_What to produce_:
In the trading extract below, condense the paragraph that begins "I also took outright positions" into a short bulleted list that keeps its main facts.

_Selected extract_:
_ _ _ _

I also took outright positions in large-cap stocks by buying the 10 worst performers in the S&P 500 at the end of September ('Make 17% in 90 Days', 30 Sep 2011) to capitalise on a likely rebound in the index from a heavily oversold position. The strategy paid off spectacularly and I was fortunate to cash in four weeks later and bank a 22 per cent gain. And a more speculative investment in three high-beta shares – Barclays, Essar Energy and Xstrata – all produced high-beta returns when the market bounced back in the autumn ('Beta blockers', 12 Oct 2011). In fact, in little over two weeks we made a 19 per cent gain on those three short-term trades.

Since then I have been quietly biding my time waiting to put on another trade to play the market volatility and the seasonal factors that come into play in the first quarter of each year. That's because the trading strategy I have in mind has an unbelievable track record of repeating itself year in year out and has done so for the best part of three decades. More importantly, those in the know have made bumper returns by following this trade.

_ _ _ _

_Information given_:
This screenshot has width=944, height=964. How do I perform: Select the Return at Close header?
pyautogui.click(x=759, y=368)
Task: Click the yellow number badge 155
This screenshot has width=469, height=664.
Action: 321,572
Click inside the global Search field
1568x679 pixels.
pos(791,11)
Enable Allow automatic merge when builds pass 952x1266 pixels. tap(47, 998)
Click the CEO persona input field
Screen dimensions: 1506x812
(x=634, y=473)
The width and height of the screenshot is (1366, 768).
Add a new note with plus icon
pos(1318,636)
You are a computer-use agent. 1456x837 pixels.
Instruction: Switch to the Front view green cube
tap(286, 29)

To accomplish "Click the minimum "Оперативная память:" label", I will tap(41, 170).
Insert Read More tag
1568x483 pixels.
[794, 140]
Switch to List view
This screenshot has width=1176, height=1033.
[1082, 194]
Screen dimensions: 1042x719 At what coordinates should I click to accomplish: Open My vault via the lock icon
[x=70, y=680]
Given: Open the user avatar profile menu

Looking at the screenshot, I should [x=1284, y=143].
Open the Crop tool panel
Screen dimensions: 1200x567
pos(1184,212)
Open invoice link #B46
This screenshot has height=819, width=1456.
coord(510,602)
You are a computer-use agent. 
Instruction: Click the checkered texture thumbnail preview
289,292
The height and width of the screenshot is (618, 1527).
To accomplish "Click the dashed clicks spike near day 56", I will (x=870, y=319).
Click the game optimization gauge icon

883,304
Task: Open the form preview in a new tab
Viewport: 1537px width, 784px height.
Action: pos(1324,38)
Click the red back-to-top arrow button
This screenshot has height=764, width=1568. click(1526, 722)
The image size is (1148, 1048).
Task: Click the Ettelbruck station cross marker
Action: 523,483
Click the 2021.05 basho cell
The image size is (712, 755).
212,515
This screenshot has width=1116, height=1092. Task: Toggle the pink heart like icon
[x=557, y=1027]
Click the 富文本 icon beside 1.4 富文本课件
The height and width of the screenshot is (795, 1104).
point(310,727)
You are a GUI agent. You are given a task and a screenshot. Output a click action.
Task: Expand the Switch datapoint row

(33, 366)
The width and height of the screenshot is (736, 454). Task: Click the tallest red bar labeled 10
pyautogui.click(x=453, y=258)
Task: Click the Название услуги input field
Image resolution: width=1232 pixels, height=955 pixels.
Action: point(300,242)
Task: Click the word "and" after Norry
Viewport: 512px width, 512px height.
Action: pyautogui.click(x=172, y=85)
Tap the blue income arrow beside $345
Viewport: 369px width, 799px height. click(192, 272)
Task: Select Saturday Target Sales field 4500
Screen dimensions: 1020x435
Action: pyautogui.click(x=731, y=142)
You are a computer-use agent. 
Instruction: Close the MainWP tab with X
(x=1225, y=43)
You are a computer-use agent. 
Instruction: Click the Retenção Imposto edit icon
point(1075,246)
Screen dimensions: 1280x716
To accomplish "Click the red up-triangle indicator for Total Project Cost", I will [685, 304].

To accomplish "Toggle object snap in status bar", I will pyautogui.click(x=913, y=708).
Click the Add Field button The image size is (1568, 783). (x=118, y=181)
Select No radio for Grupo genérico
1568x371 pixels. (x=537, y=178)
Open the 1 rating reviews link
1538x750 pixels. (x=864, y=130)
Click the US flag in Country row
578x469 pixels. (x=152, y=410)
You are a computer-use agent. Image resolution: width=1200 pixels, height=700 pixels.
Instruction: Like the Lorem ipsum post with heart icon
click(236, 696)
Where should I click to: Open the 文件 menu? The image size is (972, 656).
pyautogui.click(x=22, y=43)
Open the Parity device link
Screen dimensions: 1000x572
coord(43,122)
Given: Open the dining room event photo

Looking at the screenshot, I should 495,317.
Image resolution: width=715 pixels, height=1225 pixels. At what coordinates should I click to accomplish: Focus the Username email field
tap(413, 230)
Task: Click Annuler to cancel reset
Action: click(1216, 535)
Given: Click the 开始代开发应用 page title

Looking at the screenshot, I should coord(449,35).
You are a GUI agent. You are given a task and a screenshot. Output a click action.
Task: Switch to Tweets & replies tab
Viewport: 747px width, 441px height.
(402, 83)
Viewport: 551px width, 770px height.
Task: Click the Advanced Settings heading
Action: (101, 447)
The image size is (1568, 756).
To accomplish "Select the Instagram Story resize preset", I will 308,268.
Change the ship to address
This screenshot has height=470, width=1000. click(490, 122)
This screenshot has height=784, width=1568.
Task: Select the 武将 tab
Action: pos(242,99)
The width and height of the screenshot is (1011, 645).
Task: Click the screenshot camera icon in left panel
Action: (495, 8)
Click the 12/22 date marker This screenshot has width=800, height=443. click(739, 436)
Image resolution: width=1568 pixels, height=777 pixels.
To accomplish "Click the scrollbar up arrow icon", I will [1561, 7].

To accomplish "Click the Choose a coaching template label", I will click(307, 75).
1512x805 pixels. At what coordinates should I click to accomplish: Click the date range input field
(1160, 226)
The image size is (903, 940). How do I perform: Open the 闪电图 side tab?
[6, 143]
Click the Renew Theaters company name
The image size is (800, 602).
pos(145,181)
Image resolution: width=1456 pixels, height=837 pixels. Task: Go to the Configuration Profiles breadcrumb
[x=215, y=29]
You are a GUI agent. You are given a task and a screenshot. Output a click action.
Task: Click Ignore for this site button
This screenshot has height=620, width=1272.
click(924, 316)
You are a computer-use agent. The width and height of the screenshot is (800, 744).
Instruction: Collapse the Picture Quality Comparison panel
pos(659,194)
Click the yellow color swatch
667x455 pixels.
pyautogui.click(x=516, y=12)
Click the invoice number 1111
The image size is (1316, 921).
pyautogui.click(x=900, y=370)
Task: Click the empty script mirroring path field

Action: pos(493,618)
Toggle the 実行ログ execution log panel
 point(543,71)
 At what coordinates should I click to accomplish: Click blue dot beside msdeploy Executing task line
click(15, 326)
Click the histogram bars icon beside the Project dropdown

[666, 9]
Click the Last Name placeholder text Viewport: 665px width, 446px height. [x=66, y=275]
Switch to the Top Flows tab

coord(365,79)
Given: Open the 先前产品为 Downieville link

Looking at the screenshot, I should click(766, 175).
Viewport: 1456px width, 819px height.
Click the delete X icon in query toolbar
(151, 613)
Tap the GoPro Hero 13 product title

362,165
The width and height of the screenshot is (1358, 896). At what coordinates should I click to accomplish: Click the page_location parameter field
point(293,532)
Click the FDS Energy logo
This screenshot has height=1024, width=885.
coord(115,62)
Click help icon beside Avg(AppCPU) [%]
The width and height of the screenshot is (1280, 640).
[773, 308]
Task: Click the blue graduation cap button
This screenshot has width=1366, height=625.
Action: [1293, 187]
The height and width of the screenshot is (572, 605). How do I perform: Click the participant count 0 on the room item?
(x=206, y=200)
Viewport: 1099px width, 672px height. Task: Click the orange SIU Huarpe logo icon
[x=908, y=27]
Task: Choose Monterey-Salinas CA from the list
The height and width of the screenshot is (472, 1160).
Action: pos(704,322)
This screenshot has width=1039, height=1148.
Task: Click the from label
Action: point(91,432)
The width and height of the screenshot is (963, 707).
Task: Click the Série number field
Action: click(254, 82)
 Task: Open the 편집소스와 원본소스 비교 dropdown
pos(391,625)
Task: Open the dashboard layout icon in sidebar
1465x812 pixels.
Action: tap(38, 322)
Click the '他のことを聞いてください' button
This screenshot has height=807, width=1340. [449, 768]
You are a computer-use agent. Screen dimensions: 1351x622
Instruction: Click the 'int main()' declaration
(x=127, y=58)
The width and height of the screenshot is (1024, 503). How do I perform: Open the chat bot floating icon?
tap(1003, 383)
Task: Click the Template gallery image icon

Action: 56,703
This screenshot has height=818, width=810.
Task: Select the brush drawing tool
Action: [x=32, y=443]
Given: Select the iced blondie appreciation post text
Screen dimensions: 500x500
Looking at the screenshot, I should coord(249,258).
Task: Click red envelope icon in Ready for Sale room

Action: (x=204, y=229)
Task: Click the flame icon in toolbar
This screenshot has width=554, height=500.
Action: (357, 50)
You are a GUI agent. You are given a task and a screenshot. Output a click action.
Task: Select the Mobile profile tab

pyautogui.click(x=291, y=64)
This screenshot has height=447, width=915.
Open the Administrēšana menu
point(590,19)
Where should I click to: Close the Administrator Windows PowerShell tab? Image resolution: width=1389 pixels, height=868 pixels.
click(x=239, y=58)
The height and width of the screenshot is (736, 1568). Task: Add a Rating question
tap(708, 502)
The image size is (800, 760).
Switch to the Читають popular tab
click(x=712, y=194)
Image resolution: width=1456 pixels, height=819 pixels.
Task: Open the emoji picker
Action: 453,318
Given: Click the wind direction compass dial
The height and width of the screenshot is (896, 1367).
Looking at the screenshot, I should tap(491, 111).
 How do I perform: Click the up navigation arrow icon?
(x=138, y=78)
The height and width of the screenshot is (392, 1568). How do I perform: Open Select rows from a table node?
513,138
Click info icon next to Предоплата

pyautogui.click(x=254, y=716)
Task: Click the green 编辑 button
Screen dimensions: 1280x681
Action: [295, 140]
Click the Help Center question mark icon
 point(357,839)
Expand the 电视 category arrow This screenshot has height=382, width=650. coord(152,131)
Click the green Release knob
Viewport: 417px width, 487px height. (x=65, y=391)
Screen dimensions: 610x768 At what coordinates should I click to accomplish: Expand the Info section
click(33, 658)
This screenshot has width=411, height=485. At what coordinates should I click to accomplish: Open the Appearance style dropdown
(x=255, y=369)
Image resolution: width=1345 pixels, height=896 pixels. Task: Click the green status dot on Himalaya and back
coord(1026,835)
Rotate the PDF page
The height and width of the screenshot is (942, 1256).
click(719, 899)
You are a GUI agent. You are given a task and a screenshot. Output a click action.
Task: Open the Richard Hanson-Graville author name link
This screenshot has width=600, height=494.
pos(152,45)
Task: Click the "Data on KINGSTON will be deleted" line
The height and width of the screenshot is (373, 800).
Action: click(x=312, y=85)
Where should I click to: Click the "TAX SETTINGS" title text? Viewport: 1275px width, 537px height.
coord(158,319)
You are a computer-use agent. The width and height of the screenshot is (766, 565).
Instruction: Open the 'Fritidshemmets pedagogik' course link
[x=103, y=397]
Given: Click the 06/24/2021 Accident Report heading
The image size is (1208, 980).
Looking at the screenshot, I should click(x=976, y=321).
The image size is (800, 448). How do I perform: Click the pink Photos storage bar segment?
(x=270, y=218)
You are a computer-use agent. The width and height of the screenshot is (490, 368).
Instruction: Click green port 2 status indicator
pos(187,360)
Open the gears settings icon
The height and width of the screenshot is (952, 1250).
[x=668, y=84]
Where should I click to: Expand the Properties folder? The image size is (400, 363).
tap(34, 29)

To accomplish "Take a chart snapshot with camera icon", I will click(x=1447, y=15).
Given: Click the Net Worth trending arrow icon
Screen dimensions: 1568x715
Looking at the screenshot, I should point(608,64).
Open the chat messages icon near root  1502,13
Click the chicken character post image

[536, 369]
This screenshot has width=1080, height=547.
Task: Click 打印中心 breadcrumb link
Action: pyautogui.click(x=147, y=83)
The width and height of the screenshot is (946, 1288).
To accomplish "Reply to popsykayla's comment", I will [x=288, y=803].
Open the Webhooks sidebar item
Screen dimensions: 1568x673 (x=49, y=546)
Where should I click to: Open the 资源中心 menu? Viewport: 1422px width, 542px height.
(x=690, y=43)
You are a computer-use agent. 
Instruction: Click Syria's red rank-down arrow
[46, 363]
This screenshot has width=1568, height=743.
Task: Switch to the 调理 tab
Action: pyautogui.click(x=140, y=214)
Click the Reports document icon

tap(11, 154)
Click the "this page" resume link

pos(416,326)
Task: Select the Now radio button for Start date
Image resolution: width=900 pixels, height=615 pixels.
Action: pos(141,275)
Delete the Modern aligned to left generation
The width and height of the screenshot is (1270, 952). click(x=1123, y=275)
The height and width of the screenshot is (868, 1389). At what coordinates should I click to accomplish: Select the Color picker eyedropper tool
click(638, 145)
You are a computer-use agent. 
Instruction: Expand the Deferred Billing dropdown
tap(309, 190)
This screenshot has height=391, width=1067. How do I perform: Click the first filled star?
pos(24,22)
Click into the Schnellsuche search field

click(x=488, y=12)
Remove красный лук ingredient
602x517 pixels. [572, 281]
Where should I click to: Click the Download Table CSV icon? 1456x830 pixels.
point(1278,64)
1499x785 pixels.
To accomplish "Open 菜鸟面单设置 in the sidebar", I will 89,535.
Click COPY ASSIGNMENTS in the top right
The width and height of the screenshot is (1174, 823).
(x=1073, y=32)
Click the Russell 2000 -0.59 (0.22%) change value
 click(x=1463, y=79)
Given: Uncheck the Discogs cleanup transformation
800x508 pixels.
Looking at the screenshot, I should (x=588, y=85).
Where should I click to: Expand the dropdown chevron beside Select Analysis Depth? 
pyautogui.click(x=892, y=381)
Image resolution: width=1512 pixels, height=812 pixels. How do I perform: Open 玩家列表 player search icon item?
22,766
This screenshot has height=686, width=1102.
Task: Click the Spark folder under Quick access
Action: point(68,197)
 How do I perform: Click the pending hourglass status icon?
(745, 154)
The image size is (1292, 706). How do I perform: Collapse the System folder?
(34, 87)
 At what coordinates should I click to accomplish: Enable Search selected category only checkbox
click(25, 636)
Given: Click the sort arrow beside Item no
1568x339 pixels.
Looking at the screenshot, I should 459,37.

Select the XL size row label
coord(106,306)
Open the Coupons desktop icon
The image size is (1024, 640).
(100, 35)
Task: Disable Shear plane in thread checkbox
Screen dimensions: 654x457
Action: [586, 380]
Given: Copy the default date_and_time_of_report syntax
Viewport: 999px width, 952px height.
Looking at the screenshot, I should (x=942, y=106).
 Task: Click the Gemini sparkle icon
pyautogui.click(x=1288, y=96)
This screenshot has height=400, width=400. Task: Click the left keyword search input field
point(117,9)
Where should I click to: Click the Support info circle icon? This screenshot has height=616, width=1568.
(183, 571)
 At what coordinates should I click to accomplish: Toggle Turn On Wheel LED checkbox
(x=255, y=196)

_ _ _ _

_Task output_:
- Bought the 10 worst performers in the S&P 500 at the end of September ('Make 17% in 90 Days', 30 Sep 2011) to profit from a likely rebound in the heavily oversold index.
- Cashed in four weeks later with a 22% gain.
- Made a more speculative investment in three high-beta shares: Barclays, Essar Energy and Xstrata ('Beta blockers', 12 Oct 2011).
- All three produced high-beta returns when the market bounced back in the autumn.
- Those three short-term trades made a 19% gain in little over two weeks.